Также в свое оправдание я могу привести один текст, написанный мной в мае 1987 года (его читали некоторые товарищи, которые могут это подтвердить).
Это некоторые мои мысли о национальном вопросе.
Сейчас, в декабре 1988, этот вопрос стал, к сожалению, слишком актуальным для нашей страны, и так как я написал свои соображения за год до известных событий на Кавказе и в Прибалтике, то он может продемонстрировать, что мной двигали отнюдь не конъюнктурные соображения, а вполне законная тревога за нашу многонациональную Родину.
(В 1987г. произошли события в Казахстане, но эту вспышку нельзя рассматривать как серьезный факт национального кризиса, а лишь только как предвестник оного.)
На сегодня некоторые положения моих соображений немного устарели и потеряли актуальность, а некоторые слишком мягки и поверхностны, так как я не мог, естественно, предвидеть, чем обернутся для нас извращения в национальной политике, проводимые в Советской стране.
Но я привожу этот текст без изменений, так как считаю его определенном роде документом.
Итак, текст, написанный мной в мае 1987 года.
…Кстати, о национальном вопросе.
Этот вопрос не совсем так прост, как кажется.
Это у Гитлера он был прост: этот — человек, а этот — недочеловек с соответствующим к ним отношением.
Все намного сложнее и трагичнее.
Нет плохих наций, а есть нации, у которых есть нерешенные вопросы.
Эти вопросы могли быть заданы много веков назад, а их решения и сейчас нет.
Тем более что существует так называемая национальная гордость и те пережитки, очевидные для любого мало-мальски грамотного человека, которые давно пора уже изжить, так нет, не трожь их, это мое родное, национальное!
Гордость, видите ли, не позволяет, а ведь гордость бывает и ложной.
И чем меньше нация, тем больше в ней сопротивления, тем она консервативней.
Правда, это уменьшение возможно до некоего предела, ниже которого уже не нация, а народность быстро ассимилирует с более могучим соседом, и лишь одна надежда, что сосед находится на более высокой ступени культуры, тогда это не так страшно.

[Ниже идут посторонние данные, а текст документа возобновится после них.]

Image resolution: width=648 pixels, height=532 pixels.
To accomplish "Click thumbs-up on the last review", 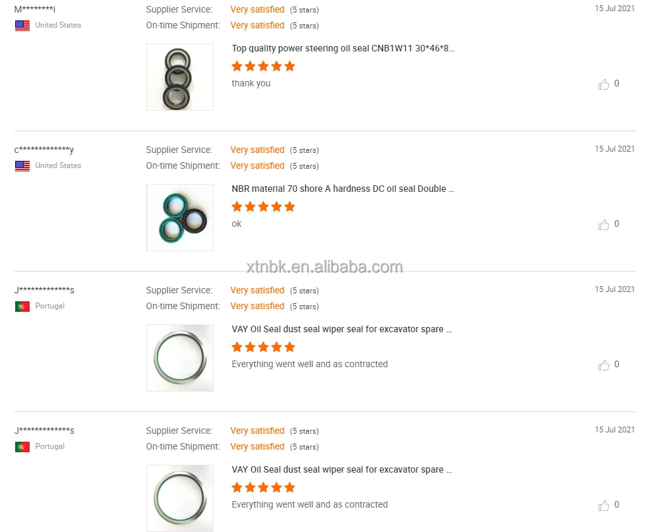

Когда же наоборот (а любая национальная культура неповторима и бесценна), то еще в преданиях обоих народов, слившихся воедино, будет жить, с одной стороны, горечь об утраченном, а с другой стороны, возрастать гордость: «вот, мол, какие у нас были учителя, вот какие у нас были общие предки!», хотя с их стороны нет в этом ни малейшей заслуги, а лишь неискупимая вина, так как в этом мире, как нам доподлинно известно, есть немало вещей и явлений, которые утеряны безвозвратно.
И об этом можно только сожалеть.
«Эх, вот если бы в свое время сохранились бы… вот если б не… вот тогда б сейчас было бы…» и так далее, не задумываясь о том, что сейчас, вот в этот самый момент что-то тоже безвозвратно теряется и уходит, и наши дети, возможно, будут корить нас за нашу беспечность и недальновидность.
Нации бывают разные…
Есть великие, и есть маленькие, есть нации путешественников и нации бродяг, есть нации торговцев, и есть нации бесшабашных гуляк, есть целые нации, страдающие великодержавным чванством, и есть нации потомственных обывателей и мещан.
Нет только нации лодырей, так как в любом человеке в генах тысячелетиями заложена тяга к труду как средству выживания.
Есть просто нации, у которых не развито по каким-либо причинам уважение и любовь к работе.
И читающий эти строки, будь он любой национальности, если узнает себя и свой народ в вышеназванных, но не перечисленных, что почти невозможно физически, пусть простит меня за смелость, что затронул столь щекотливый вопрос нашей жизни.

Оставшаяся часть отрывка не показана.